Union IG Metall on Monday said walkouts would take place at nine German plants, including the company’s Wolfsburg headquarters, escalating the struggle over the future of Europe’s largest carmaker.
“If necessary, this will be the toughest collective bargaining dispute Volkswagen has ever seen,” said IG Metall’s chief negotiator Thorsten Gröger.
An obligation by staff not to strike expired over the weekend after VW in September ended a three-decade-old labour agreement, arguing that drastically sliding sales in Europe and China were forcing it to cut wages and headcount.
Executives’ plans to close three German plants, eliminate tens of thousands of jobs and cut the pay of remaining workers at the VW brand by 10 per cent have put them on a collision course with the company’s powerful works council, which controls half the seats on its supervisory board.

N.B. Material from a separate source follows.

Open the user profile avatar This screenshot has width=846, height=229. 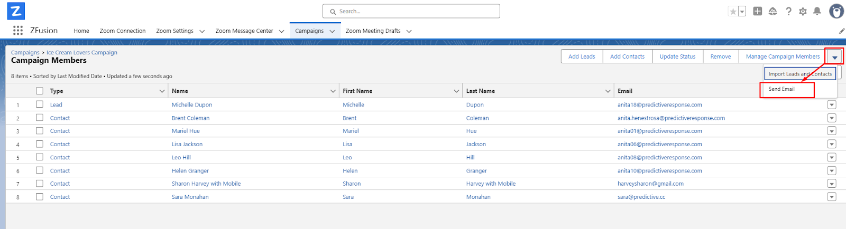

The state of Lower Saxony, where VW is headquartered, controls an additional 20 per cent of supervisory board voting rights and tends to prioritise jobs and side with the works council, making it harder for the company to push through cost cuts without the support of staff.
Last month, worker representatives made an offer to forfeit €1.5bn in future pay rises if executives at the German carmaker agreed to rein in bonuses, curtail dividends and cancel plans to close factories. VW, however, has stuck with plans to shut plants.
The company on Monday said it respected workers’ rights to take part in warning strikes, adding that it had taken “targeted measures in advance to ensure emergency supplies” and keep the impact on production “as low as possible”.
“How long and how intense this dispute [will be] is up to Volkswagen to decide at the negotiating table,” IG Metall’s Gröger said. The next negotiations are scheduled to take place on December 9.